⟨

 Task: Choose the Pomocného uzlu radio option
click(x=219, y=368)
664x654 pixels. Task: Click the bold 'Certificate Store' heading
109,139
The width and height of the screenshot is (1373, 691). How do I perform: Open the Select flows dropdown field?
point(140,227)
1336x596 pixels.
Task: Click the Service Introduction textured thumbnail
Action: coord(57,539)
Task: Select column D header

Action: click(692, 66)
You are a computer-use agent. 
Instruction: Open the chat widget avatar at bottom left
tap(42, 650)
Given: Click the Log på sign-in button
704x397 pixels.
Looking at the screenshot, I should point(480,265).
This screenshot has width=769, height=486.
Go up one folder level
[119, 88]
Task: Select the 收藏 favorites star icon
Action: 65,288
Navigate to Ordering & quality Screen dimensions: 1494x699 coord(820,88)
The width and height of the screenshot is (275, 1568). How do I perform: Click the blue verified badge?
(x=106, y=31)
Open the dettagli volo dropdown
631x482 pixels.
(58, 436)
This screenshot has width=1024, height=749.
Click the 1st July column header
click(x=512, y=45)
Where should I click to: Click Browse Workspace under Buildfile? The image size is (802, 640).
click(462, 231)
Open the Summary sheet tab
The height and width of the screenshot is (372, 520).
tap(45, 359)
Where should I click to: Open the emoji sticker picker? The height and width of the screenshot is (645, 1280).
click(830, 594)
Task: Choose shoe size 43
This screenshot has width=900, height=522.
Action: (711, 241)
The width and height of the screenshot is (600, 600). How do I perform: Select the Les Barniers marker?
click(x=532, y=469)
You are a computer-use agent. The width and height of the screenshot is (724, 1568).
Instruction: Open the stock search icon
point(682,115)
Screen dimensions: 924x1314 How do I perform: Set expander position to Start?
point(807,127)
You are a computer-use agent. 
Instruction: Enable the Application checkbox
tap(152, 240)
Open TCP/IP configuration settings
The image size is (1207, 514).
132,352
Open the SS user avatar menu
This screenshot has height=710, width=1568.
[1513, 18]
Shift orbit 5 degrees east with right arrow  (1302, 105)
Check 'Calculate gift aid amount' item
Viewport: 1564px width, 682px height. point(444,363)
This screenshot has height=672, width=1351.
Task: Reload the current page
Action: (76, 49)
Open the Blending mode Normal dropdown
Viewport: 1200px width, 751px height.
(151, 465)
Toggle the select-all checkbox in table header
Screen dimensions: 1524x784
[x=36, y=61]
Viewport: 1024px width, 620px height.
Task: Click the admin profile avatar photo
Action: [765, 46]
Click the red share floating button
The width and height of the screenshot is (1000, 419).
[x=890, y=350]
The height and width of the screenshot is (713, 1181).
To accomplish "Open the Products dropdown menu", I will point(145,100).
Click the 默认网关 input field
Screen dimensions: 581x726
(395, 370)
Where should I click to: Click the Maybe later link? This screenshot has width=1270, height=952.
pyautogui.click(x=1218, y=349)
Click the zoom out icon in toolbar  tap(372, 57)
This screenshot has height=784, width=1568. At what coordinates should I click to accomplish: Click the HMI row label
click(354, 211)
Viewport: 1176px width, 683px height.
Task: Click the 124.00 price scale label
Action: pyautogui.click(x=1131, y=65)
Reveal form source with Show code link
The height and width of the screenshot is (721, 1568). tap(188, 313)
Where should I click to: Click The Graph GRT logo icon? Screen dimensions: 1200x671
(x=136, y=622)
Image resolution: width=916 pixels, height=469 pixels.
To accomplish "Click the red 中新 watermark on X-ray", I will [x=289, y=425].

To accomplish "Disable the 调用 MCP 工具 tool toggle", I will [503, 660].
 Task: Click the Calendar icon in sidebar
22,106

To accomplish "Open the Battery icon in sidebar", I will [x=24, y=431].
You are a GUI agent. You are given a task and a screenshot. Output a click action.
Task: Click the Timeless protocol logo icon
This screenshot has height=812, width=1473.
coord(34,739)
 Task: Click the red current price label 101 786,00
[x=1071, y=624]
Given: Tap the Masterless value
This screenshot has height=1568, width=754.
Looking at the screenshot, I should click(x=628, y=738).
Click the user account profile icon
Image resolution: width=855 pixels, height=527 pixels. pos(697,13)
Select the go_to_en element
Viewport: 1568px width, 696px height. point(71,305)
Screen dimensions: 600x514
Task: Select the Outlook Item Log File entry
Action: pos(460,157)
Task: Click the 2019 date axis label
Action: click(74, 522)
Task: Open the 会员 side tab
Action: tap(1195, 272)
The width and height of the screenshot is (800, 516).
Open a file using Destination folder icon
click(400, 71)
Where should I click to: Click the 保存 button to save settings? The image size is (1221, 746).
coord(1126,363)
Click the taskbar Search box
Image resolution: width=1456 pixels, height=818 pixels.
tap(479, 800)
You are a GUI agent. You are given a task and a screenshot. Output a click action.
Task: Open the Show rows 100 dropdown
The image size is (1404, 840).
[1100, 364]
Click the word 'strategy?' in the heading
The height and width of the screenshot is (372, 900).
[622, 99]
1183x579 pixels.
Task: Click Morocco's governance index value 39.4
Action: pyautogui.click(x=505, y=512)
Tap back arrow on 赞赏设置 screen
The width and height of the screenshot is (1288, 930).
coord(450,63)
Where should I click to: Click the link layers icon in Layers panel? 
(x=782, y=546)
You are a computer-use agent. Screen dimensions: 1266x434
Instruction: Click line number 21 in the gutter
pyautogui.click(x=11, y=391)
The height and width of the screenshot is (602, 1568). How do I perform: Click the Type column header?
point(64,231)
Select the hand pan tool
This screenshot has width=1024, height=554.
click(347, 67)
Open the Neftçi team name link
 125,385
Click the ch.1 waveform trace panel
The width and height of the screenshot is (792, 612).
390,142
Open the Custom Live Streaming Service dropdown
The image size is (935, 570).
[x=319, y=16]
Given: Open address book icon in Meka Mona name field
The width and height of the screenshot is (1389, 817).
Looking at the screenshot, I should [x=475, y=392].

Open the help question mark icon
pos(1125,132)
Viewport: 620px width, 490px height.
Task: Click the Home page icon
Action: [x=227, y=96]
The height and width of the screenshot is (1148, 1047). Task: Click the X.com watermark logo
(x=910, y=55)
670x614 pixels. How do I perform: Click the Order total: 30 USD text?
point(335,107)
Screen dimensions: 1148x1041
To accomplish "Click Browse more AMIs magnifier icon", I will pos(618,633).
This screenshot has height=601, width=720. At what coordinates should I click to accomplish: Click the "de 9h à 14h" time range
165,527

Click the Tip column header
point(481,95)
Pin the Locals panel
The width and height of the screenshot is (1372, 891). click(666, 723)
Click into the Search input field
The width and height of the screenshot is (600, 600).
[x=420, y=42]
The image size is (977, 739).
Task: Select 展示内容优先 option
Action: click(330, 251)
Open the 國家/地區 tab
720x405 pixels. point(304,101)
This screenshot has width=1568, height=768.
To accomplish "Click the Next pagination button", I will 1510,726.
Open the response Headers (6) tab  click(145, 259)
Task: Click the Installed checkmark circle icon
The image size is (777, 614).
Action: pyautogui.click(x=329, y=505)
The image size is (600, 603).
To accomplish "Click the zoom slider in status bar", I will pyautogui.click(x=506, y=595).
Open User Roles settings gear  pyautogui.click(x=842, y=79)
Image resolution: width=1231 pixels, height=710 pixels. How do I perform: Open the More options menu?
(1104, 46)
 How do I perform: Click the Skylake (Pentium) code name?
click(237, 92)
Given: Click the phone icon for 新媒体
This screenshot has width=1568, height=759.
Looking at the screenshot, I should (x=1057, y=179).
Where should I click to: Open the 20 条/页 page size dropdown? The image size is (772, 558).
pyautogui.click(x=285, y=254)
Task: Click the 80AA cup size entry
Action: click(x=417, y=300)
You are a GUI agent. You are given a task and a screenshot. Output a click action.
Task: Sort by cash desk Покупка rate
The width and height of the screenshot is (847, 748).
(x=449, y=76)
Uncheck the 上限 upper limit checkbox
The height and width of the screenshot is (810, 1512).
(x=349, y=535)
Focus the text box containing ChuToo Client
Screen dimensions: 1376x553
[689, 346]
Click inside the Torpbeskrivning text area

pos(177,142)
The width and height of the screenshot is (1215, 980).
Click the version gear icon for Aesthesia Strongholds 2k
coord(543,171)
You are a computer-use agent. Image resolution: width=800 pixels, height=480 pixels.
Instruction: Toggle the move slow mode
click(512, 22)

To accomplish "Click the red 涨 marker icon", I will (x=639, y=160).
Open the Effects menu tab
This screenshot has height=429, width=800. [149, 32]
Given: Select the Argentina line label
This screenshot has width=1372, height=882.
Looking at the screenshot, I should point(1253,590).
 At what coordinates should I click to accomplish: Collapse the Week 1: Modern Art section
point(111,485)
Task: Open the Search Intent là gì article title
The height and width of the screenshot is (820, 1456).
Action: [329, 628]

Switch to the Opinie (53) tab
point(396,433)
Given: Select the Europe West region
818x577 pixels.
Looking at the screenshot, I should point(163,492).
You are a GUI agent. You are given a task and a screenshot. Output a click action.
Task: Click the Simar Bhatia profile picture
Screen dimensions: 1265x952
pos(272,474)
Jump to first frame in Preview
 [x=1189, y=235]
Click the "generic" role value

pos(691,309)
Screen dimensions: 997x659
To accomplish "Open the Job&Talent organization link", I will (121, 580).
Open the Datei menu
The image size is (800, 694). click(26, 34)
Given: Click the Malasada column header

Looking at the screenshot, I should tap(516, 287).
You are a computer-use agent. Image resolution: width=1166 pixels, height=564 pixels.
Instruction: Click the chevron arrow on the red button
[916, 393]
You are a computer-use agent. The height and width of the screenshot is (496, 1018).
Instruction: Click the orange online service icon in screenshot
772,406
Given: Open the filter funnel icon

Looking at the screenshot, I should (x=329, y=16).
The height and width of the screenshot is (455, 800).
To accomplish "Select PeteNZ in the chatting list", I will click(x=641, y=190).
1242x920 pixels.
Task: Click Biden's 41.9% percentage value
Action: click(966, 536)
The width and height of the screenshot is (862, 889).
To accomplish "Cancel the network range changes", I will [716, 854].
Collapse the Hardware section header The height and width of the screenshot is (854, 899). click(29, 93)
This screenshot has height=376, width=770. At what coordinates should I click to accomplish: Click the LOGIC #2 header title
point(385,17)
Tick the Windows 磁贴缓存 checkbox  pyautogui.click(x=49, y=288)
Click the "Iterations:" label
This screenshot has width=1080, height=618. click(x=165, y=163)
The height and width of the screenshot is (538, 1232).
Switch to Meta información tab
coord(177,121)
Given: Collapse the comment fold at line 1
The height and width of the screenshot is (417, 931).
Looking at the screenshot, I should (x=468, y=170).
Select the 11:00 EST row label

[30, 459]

⟩

» Required action: Take the lines above from the one containing "Instruction: Toggle the move slow mode" down to the one containing "Given: Select the Argentina line label", and transcribe them exactly, both ends included.

» The answer:
Instruction: Toggle the move slow mode
click(512, 22)

To accomplish "Click the red 涨 marker icon", I will (x=639, y=160).
Open the Effects menu tab
This screenshot has height=429, width=800. [149, 32]
Given: Select the Argentina line label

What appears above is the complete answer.